* _EXERCISE DESCRIPTION_:
Can you lay out every one of the records below as a Markdown table with the columns "Row" and "Line", one numbered row per line, leaving out blank lines and the pictures?

────────────────────────────────────────

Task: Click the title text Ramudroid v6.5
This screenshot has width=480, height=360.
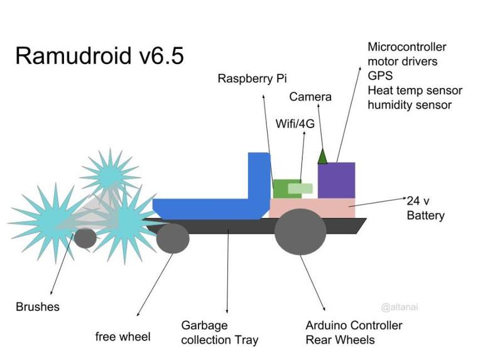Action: click(x=99, y=55)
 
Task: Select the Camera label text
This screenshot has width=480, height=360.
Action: click(x=310, y=97)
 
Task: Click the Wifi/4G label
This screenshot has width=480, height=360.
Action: click(x=295, y=123)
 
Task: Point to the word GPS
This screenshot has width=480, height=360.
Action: click(x=380, y=76)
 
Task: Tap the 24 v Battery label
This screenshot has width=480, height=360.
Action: click(x=425, y=209)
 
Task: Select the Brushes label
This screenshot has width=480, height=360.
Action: click(x=38, y=307)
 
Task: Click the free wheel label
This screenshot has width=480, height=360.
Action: click(x=123, y=337)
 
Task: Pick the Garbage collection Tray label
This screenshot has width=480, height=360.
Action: click(x=219, y=333)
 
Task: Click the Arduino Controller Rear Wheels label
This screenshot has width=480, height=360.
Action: click(x=353, y=333)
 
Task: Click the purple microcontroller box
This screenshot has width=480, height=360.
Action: click(x=336, y=180)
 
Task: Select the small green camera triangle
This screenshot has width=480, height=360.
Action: click(x=322, y=156)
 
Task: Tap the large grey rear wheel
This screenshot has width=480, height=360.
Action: click(x=300, y=231)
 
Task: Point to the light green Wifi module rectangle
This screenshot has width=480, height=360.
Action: click(x=300, y=188)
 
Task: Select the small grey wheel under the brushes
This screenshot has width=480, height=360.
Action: click(x=85, y=238)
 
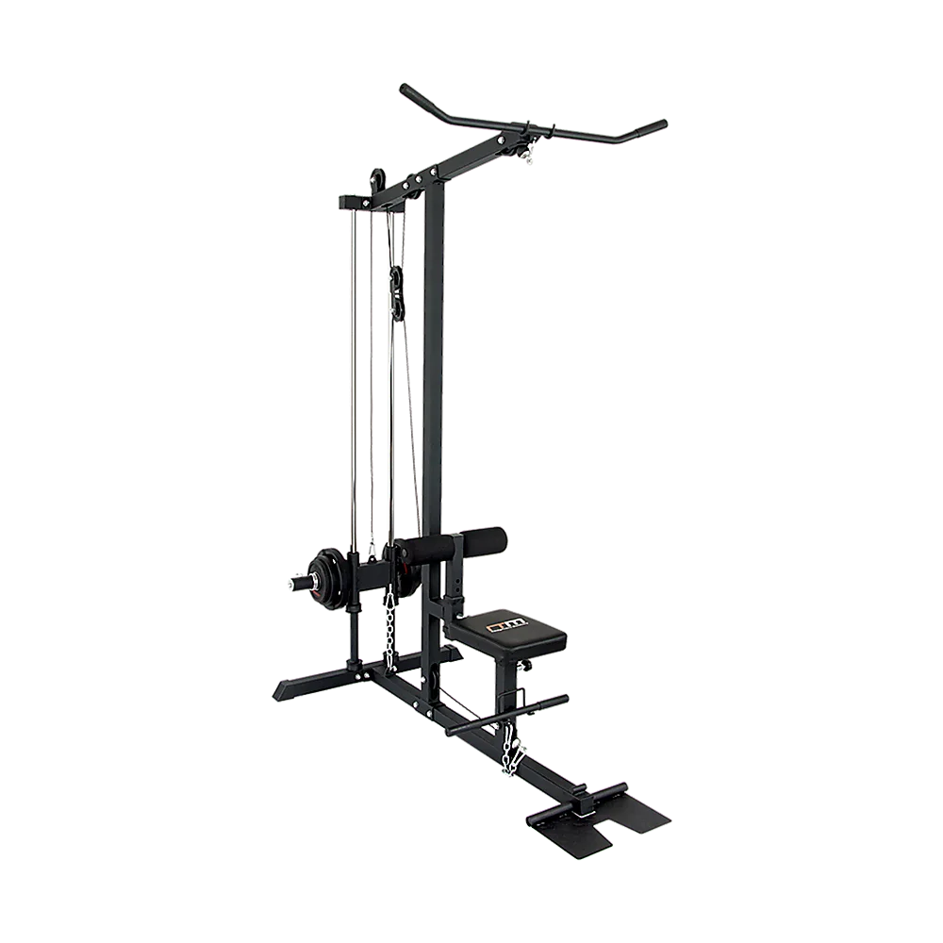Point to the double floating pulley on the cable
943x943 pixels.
[x=397, y=292]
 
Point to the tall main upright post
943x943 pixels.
[x=434, y=377]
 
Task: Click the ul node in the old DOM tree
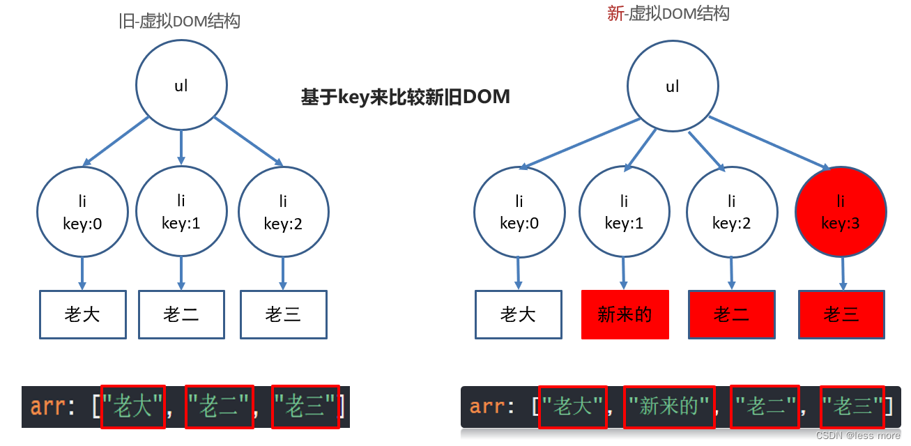[181, 86]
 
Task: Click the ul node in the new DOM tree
[673, 87]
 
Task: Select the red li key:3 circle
[841, 212]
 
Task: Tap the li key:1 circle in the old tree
[181, 211]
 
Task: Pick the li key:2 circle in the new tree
[731, 212]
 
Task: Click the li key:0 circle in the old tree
[82, 212]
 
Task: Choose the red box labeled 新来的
[625, 315]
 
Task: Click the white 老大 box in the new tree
[518, 315]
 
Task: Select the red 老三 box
[841, 315]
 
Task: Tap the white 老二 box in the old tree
[181, 315]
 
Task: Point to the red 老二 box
[731, 315]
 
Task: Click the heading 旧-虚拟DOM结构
[180, 21]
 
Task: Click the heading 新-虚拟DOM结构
[668, 13]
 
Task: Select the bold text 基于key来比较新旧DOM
[405, 97]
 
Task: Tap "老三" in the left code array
[305, 406]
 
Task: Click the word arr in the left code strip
[47, 406]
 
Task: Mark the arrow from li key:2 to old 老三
[282, 273]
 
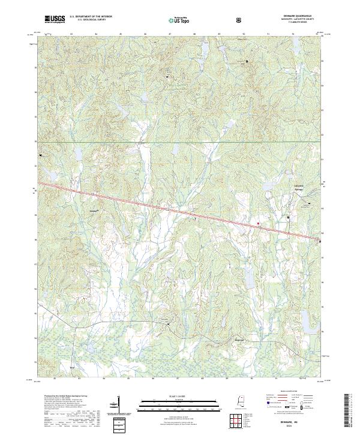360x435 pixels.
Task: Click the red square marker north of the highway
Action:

────────────────────────────────────────

* _OUTPUT FOR THIS EXERCISE_:
| Row | Line |
|---|---|
| 1 | Task: Click the title text Ramudroid v6.5 |
| 2 | This screenshot has width=480, height=360. |
| 3 | Action: click(x=99, y=55) |
| 4 | Task: Select the Camera label text |
| 5 | This screenshot has width=480, height=360. |
| 6 | Action: click(x=310, y=97) |
| 7 | Task: Click the Wifi/4G label |
| 8 | This screenshot has width=480, height=360. |
| 9 | Action: click(x=295, y=123) |
| 10 | Task: Point to the word GPS |
| 11 | This screenshot has width=480, height=360. |
| 12 | Action: click(x=380, y=76) |
| 13 | Task: Tap the 24 v Battery label |
| 14 | This screenshot has width=480, height=360. |
| 15 | Action: click(x=425, y=209) |
| 16 | Task: Select the Brushes label |
| 17 | This screenshot has width=480, height=360. |
| 18 | Action: click(x=38, y=307) |
| 19 | Task: Click the free wheel label |
| 20 | This screenshot has width=480, height=360. |
| 21 | Action: click(x=123, y=337) |
| 22 | Task: Pick the Garbage collection Tray label |
| 23 | This screenshot has width=480, height=360. |
| 24 | Action: click(x=219, y=333) |
| 25 | Task: Click the Arduino Controller Rear Wheels label |
| 26 | This screenshot has width=480, height=360. |
| 27 | Action: click(x=353, y=333) |
| 28 | Task: Click the purple microcontroller box |
| 29 | This screenshot has width=480, height=360. |
| 30 | Action: click(x=336, y=180) |
| 31 | Task: Select the small green camera triangle |
| 32 | This screenshot has width=480, height=360. |
| 33 | Action: click(x=322, y=156) |
| 34 | Task: Tap the large grey rear wheel |
| 35 | This screenshot has width=480, height=360. |
| 36 | Action: click(x=300, y=231) |
| 37 | Task: Point to the light green Wifi module rectangle |
| 38 | This screenshot has width=480, height=360. |
| 39 | Action: click(x=300, y=188) |
| 40 | Task: Select the small grey wheel under the brushes |
| 41 | This screenshot has width=480, height=360. |
| 42 | Action: click(x=85, y=238) |
| 43 | Point to the double floating pulley on the cable |
| 44 | 943x943 pixels. |
| 45 | [x=397, y=292] |
| 46 | Point to the tall main upright post |
| 47 | 943x943 pixels. |
| 48 | [x=434, y=377] |
| 49 | Task: Click the ul node in the old DOM tree |
| 50 | [181, 86] |
| 51 | Task: Click the ul node in the new DOM tree |
| 52 | [673, 87] |
| 53 | Task: Select the red li key:3 circle |
| 54 | [841, 212] |
| 55 | Task: Tap the li key:1 circle in the old tree |
| 56 | [181, 211] |
| 57 | Task: Pick the li key:2 circle in the new tree |
| 58 | [731, 212] |
| 59 | Task: Click the li key:0 circle in the old tree |
| 60 | [82, 212] |
| 61 | Task: Choose the red box labeled 新来的 |
| 62 | [625, 315] |
| 63 | Task: Click the white 老大 box in the new tree |
| 64 | [518, 315] |
| 65 | Task: Select the red 老三 box |
| 66 | [841, 315] |
| 67 | Task: Tap the white 老二 box in the old tree |
| 68 | [181, 315] |
| 69 | Task: Point to the red 老二 box |
| 70 | [731, 315] |
| 71 | Task: Click the heading 旧-虚拟DOM结构 |
| 72 | [180, 21] |
| 73 | Task: Click the heading 新-虚拟DOM结构 |
| 74 | [668, 13] |
| 75 | Task: Select the bold text 基于key来比较新旧DOM |
| 76 | [405, 97] |
| 77 | Task: Tap "老三" in the left code array |
| 78 | [305, 406] |
| 79 | Task: Click the word arr in the left code strip |
| 80 | [47, 406] |
| 81 | Task: Mark the arrow from li key:2 to old 老三 |
| 82 | [282, 273] |
| 83 | 360x435 pixels. |
| 84 | Task: Click the red square marker north of the highway |
| 85 | Action: |